Danila
Danila

Reputation: 18486

Class constructor optional parameter

I want to be able to initialise a class with or without value. If you pass a value then all methods of this class will expect this value as an argument and the value will be of the type you passed with initialisation.

If you pass nothing then methods are not going to expect any arguments and the value will be undefined.

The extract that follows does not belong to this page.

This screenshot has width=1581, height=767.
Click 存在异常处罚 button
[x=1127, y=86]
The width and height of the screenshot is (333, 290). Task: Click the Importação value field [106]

I think some code will make a better example:

class Foo<T = void> {
  constructor(public type?: T) {}

  bar = (type: T) => {
    if (type) {
      this.type = type;
    }
  };
}

const fooUndefined = new Foo();

fooUndefined.bar(); // no errors, this is ok
fooUndefined.type === undefined; // no errors, this is ok
fooUndefined.bar(1); // expected error, this is ok

const fooNumber = new Foo(0);

fooNumber.type === 1; // no errors, but type is `number | undefined`, this is not ok
fooNumber.type > 0; // unexpected error because type is `number | undefined`, this is not ok

fooNumber.bar(1); // no errors, this is ok
fooNumber.bar(); // expected error, need to pass number, this is ok
fooNumber.bar('1'); // expected error, strings are not acceptable, this is ok

const fooUnion = new Foo<'a' | 'b'>() // no error, unexpected because it should not allow it
fooUnion.type.charAt(0) // unexpected error 

const fooUnion2 = new Foo<'a' | 'b'>('c') // expected error, this is ok
fooUnion2.type.charAt(0) // unexpected error 

So the type property in fooNumber example is of type number | undefined. Is there a way to narrow it to number without explicit typecasting?

Playground link

Upvotes: 4

Views: 266

Answers (2)

Jared Smith
Jared Smith

Reputation: 21926

You can't actually model that this way in Typescript, because what you would need to do is overload the class constructor, and you can't. You can solve this with an overloaded factory function:

class Foo<T> {
  public type: T;
  constructor(type: T) { // param is no longer optional
    this.type = type;
  }

  bar(type: T) {
    if (type) {
      this.type = type;
    }
  }
}

function makeFoo(): Foo<void>
function makeFoo <T>(type: T): Foo<T>
function makeFoo <T = void>(type?: T): Foo<T> | Foo<void> {
  if (typeof type === 'undefined') {
    return new Foo<void>(undefined); // explicitly pass undefined
  }

  return new Foo<T>(type);
}

const fooUndefined = makeFoo();

fooUndefined.bar(); // no errors
fooUndefined.type === undefined; // no errors
fooUndefined.bar(1); // expected error, this is ok

const fooNumber = new Foo(0);

fooNumber.type === 1; // no error now
fooNumber.type > 0; // no error now

fooNumber.bar(1); // no errors
fooNumber.bar(); // expected error, need to pass number, this is ok
fooNumber.bar('1'); // expected error, strings are not acceptable, this is ok

const fooUnion = new Foo<'a' | 'b'>() // error, no longer allows it
fooUnion.type.charAt(0) // no error now

const fooUnion2 = new Foo<'a' | 'b'>('c') // expected error, this is ok
fooUnion2.type.charAt(0) // no error now

Although I'm not sure how easy it would or wouldn't be to refactor your existing codebase to use such.

Playground

Upvotes: 1

Vinibr
Vinibr

Reputation: 834

All condition params get SomeType | undefined.

You can write this way to bypass it.

Casting to number

fooNumber.type as number > 2

Or tell typescript you are sure there is available value using ! expression.